驚くような、とても嬉しそうな顔をして、にかっと白い歯を出して笑った。
そう、昨日のあの顔だ。
色気の溢れるいつものすかした顔ではない。
ちょっとおどけた感じのあの笑顔だ。
反射的にわたしは彼の手首を右手で掴んだ。
重心を下げ、懐に潜り込む。
長い股の間に左足と左手を差し入れ、
「なんで貴方なの!!」
と叫んで、右の手首を引っ張りながら、背中全体を使って、彼の体を夜空に投げ飛ばした。
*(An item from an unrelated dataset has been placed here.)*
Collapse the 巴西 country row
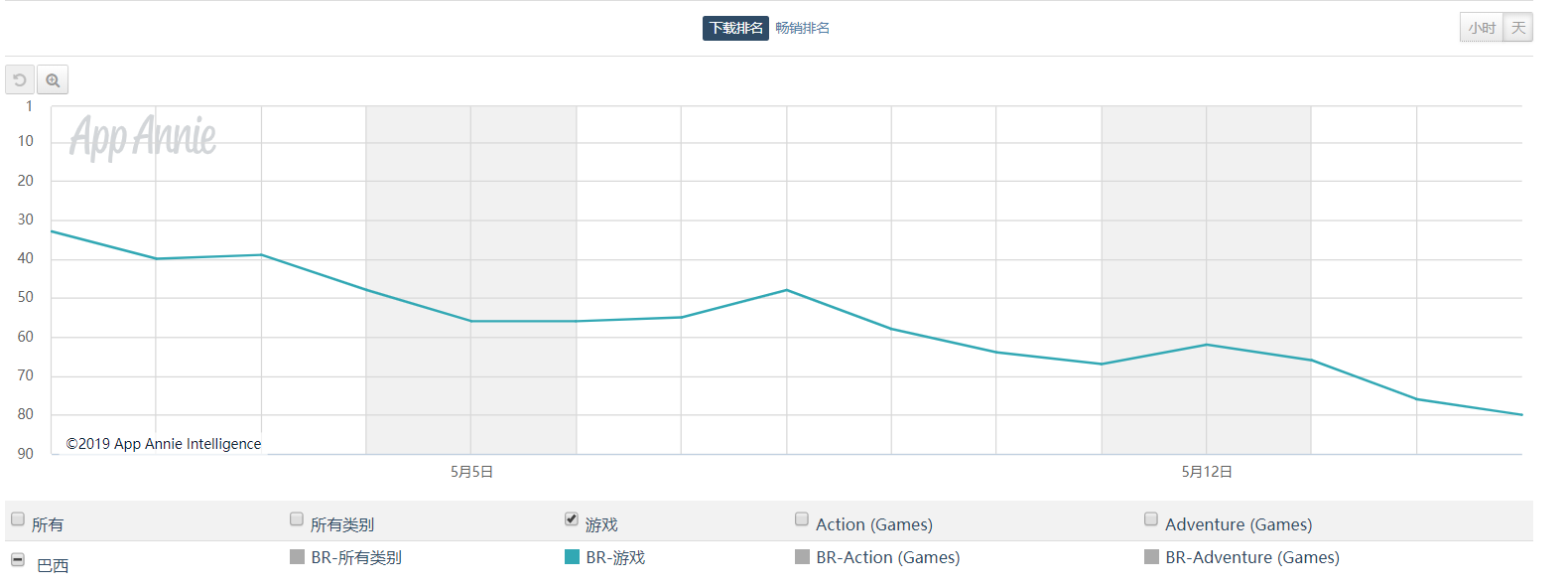 (x=18, y=560)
……のと同時に、ベッドから転げ落ちて、肩と頭をしたたかに打った。
まあ、それは良い。
村人にとって戦闘は日常茶飯事。
痛みなど慣れている。
問題は何故彼が夢に出てきたか、ということだ。
加えて、わたしはかなりの大声で叫んでしまったらしい。
横隔膜の鍛錬を日ごろ意識している成果か、煉瓦くらいは粉砕可能な肺活量をわたしは持っている。
この肺活量で、かなりの大声を出してしまったらしい。
ミリアさんがドアを叩いている。
「雫! 大丈夫? 雫?」
と、ドアの向こうから聞こえてくる。
木製のドアも叩かれている。
さすがに昨夜のように破壊されることはないと思うが、扉を開けないとまずい。
が、問題は。
わたしの顔だ。
心音は正常だ。気だるい刻み。
なのに、わたしの頬は……火照っている。
理由は分からないが、かなりの真っ赤っかになっているはずだ。